*** Opening Exercise passage ***

As the world’s population grows, millions of people will need to be fed, and output may be outstripped by demand. With this predicted growth, rice will continue to be a staple.
Striking the correct balance between too much and too little water may be difficult for many rice producers, particularly in Asia, which produces more than 90 percent of the world’s rice. This difficulty is even more pronounced as the world’s climate changes.
The majority of rice plants are grown in fields, known as paddies, that are normally filled with 10 millimeters of water. This continual, modest flooding helps to keep weeds and pests at bay. However, if water levels rapidly rise, like during a flash flood, the crops can die. On the other hand, too little water and the rice plants wouldn’t have enough moisture to continue thriving.

*** Closing Exercise passage ***
*** Opening Records shown ***

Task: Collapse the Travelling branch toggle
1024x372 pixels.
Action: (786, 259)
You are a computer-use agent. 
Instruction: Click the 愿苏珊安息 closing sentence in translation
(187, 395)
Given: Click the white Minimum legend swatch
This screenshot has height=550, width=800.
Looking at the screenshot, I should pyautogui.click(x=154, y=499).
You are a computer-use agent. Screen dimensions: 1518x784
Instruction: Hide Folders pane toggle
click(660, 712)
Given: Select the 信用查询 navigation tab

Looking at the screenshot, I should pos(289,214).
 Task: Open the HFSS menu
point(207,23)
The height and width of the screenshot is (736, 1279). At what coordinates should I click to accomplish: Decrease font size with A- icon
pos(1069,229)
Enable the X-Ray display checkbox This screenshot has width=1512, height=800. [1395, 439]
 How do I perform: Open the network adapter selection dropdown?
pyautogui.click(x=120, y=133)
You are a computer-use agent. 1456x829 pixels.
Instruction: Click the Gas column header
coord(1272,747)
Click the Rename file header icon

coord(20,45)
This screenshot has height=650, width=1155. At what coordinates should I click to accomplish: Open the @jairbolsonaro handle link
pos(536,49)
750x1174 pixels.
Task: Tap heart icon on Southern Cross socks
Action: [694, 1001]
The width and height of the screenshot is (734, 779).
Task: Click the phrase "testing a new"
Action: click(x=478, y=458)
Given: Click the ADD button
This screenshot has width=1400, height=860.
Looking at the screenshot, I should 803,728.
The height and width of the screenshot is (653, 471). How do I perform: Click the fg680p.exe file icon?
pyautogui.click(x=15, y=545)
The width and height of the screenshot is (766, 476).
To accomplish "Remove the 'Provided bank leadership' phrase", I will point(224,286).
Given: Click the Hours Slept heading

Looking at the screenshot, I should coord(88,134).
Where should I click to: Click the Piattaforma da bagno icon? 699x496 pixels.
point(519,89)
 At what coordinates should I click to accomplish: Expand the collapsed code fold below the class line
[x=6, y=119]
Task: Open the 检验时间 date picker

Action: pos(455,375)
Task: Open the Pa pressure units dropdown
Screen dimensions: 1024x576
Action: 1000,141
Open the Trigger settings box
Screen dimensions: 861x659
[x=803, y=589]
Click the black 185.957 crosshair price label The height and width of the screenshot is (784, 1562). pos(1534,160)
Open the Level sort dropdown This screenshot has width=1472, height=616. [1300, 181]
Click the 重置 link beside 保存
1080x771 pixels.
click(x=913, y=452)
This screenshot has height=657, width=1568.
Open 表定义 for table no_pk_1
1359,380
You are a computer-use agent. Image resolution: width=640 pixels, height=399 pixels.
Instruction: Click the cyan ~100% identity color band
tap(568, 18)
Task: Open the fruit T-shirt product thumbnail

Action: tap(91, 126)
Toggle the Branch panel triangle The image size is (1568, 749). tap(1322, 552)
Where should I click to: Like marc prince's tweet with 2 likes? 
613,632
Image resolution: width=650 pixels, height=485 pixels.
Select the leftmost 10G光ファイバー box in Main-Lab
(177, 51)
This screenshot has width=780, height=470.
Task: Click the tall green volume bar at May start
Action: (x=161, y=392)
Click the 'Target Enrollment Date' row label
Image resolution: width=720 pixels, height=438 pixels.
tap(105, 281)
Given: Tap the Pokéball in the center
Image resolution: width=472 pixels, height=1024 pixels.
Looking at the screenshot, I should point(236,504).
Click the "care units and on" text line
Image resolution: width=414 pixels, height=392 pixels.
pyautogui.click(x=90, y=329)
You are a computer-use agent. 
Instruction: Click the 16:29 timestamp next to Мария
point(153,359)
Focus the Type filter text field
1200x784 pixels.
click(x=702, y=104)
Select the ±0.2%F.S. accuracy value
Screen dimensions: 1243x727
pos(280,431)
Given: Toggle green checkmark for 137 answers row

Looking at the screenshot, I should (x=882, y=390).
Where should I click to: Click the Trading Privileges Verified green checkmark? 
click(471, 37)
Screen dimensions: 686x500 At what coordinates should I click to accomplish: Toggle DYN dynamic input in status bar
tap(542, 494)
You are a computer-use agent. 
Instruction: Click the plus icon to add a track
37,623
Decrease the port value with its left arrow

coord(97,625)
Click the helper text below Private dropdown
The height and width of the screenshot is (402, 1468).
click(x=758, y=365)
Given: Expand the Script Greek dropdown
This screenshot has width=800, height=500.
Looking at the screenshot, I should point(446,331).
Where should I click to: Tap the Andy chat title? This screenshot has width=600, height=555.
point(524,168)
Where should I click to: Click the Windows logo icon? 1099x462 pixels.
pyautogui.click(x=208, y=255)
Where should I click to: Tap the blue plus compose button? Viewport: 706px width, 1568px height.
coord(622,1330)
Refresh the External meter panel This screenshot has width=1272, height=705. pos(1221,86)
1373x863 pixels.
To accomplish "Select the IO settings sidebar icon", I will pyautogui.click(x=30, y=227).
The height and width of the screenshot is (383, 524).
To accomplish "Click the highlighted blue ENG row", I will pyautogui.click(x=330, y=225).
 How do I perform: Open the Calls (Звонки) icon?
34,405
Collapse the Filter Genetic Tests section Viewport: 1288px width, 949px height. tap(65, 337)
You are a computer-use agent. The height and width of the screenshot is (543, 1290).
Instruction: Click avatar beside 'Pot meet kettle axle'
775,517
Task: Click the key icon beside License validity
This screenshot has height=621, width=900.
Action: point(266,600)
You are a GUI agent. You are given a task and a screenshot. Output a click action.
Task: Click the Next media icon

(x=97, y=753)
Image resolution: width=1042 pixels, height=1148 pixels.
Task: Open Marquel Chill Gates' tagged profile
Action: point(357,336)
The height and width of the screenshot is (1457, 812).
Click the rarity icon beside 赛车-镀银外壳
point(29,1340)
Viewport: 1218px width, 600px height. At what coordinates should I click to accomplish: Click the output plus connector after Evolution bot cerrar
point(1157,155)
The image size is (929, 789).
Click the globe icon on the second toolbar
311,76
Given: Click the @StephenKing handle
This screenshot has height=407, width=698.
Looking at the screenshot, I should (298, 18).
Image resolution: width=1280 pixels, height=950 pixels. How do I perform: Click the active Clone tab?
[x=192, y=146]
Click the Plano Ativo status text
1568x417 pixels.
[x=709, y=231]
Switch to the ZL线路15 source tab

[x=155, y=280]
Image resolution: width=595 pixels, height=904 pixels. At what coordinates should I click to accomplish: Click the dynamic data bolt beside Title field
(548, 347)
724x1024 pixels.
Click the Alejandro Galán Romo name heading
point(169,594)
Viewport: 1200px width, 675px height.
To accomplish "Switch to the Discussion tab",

*** Closing Records shown ***

- [Work to be completed]: According to the rice passage, how deep is the water that paddies are normally filled with? The items have nothing to do with the rice passage.

- [Response area]: 10 millimeters